One of our greatest challenges in growing in Christlike character is overcoming our enormous sense of pride. Before you balk at this statement, thinking, I’m not pompous. I don’t put on airs. I don’t possess things or accomplishments that others would envy. How can you say I’m full of pride?  Let me explain.


Pride tells us that anything we produce by the work of our hands is due to our own ingenuity. Pride blocks us from accepting the idea that all we have or have accomplished is by God’s grace. But pride doesn’t stop there. Pride insists on claiming to understand all the mysteries of life, and in so doing will choose to pass blame onto God for any hardship or tragedy that has no ready explanation.


The Bible is full of examples of individuals whom God chose to bless, but who eventually forsook God, crediting themselves with the peace and prosperity they enjoyed. (Think King Saul, King Solomon, and many other kings of Israel.) And one need only turn to the Book of Job to read a treatise on blaming God for every calamity that befalls mankind. Yet we cannot have it both ways. Job himself said, “Shall we accept good from God and not accept adversity?” (Job 2:10) Perhaps the apt question for today is, “Shall we blame all adversity on God without accepting that the good comes from his hand?”

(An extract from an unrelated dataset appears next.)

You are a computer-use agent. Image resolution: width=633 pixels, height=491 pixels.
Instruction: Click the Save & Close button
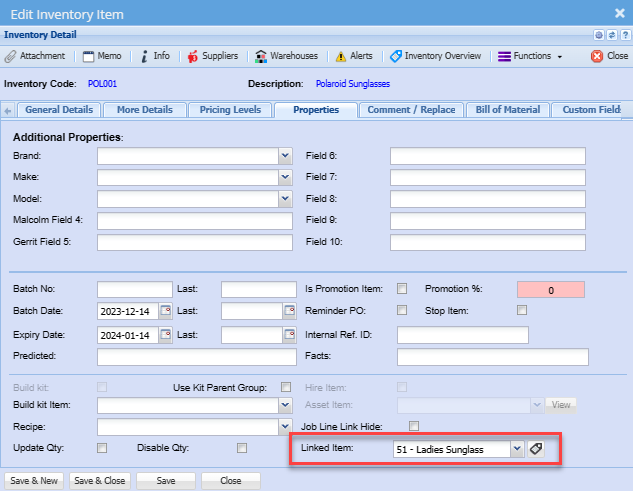(100, 480)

Scripture is not the only place we see these twin patterns of pride. My husband and I have been watching the BBC drama, Poldark, about an 18thcentury family from Cornwall, UK. In one scene around the dinner table, as the family is awaiting news of their friends’ fate in a recent naval battle, the leading figure, Ross Poldark, is reminded by his brothers-in-law to give thanks to God for all his blessings. The hero is proud of his hard work and industrious nature, and so he recoils at the idea of giving credit to anyone other than himself for the work of his hands. He coolly denies God has any role in his successes, but is quick to blame God for causing his friends’ presumed death at sea.

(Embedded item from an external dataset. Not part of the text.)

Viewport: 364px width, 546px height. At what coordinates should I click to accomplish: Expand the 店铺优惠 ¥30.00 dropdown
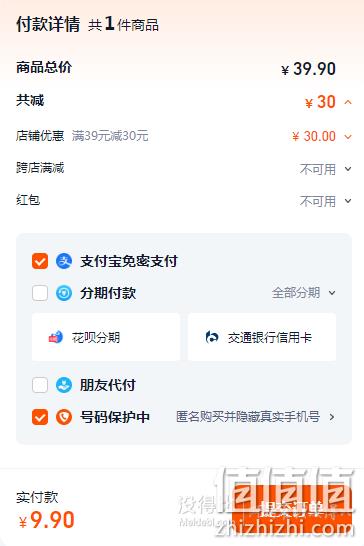(348, 136)

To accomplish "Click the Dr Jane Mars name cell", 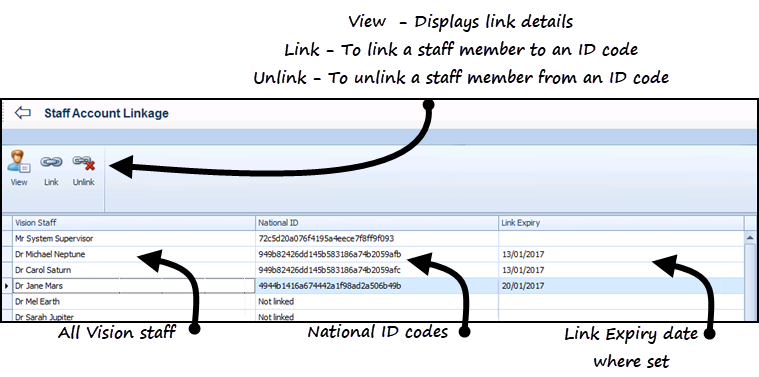I will [x=134, y=286].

Isn’t that so like us? We discount God’s grace in providing the good things in our lives, wanting to take credit for ourselves. And yet we so easily blame God for every misfortune that befalls us or our loved ones. That’s pride.

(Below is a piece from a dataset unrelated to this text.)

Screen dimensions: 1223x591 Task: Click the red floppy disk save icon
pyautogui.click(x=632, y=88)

Pride is sneaky. Pride is wedded to a hardworking, industrious spirit. Pride insists on explaining every mystery of life. And pride can even masquerade as humility.


Only a heart wedded to God, with a desire to follow him, can overcome this kind of pride. As our hearts begin to attach themselves to God, our eyes are opened to his immeasurable grace and providence on our lives. We begin to understand that even our ingenuity itself is bound to his grace. As we begin to truly know God and entrust ourselves to his love, we find we are no longer threatened by Jesus’ words, “apart from me you can do nothing.” (John 15:5) Instead, those words become a balm to us, soothing our prideful hearts, and reminding us that we are connected to him in the most intimate of ways.


As we come to know him, we grow in our love and trust for him. Only then can we declare with honesty and joy, “The Lord gives and the Lord takes away; blessed be the name of the Lord!” (Job 1:21)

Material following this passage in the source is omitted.